Comment by asim
16 days ago
We need a language and a transpiler. Honestly the LLM has many uses. Agents have many uses. And we are narrowing down how to make them deterministic and predictable for programming machines and software. But that also means we need something beyond natural language for the actual implementation. Yes we've moved a level up, but engineers are not product managers, so as much as we can define the scope and outline a project like a 2 week sprint using scrum or kanban, the reality is deterministic input for deterministic output is still the way to go. Just as compilers and higher level languages opened the doors to the next phase, the LLM manages this translation and compilation, but it's missing a sort of intermediary language, a format that's going to be much better processed and compiled directly down to machine code. We're talking about LLVM. Why are asking LLMs to write Go code or Python, when we could much better translate an intermediary language to something far more efficient and performant. So I think there's still work to be done.

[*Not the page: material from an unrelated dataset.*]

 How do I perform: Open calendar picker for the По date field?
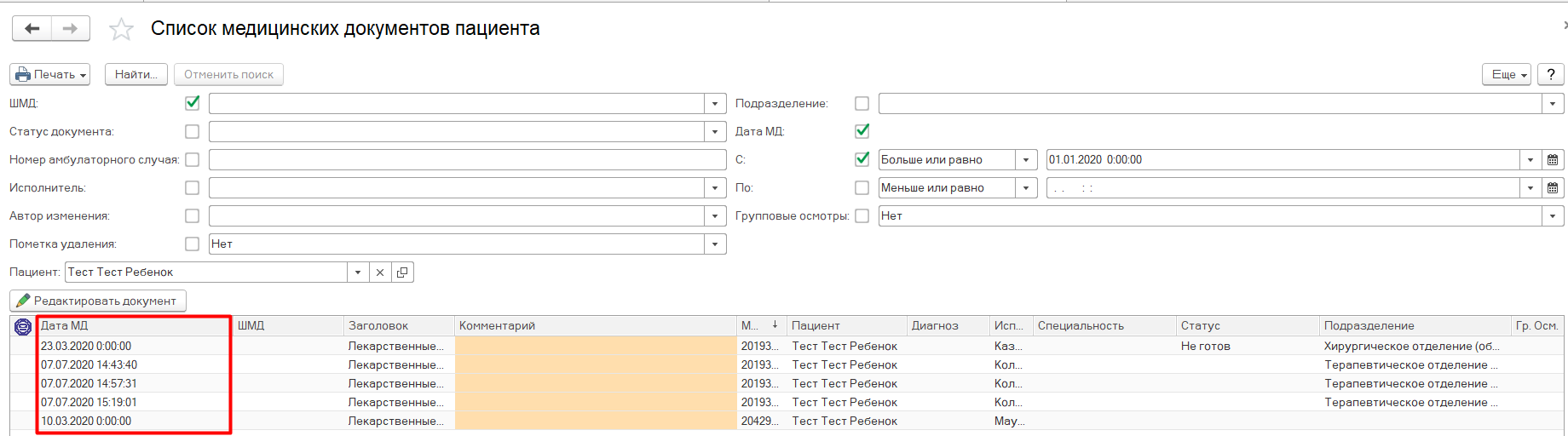point(1553,188)
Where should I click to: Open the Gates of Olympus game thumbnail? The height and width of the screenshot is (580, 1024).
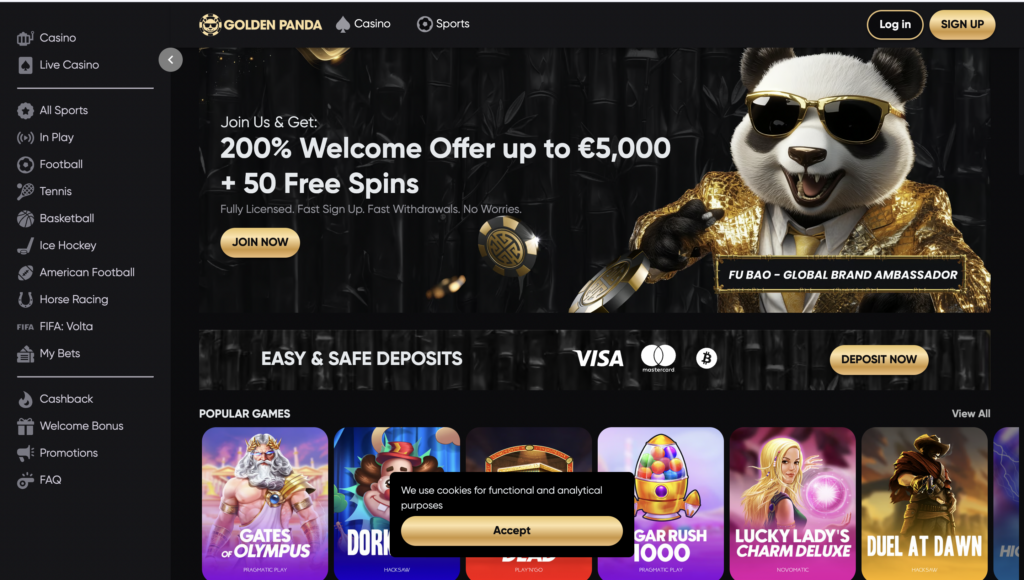(x=264, y=503)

Am I understanding what you're saying correctly?
* We need a deterministic input language
* The LLM generates machine code
Isn't that just a compiler? Why do we need the LLM at that point?
If the compiler only gets you 80% of the way there, but what it does is sufficient to put the LLM on rails, like programming language mad libs, I'd say that's a win.
Yup, that's the idea. Mad libs are still constrained
I feel like I'm still not understanding something. How does making the output from the LLM lower level help?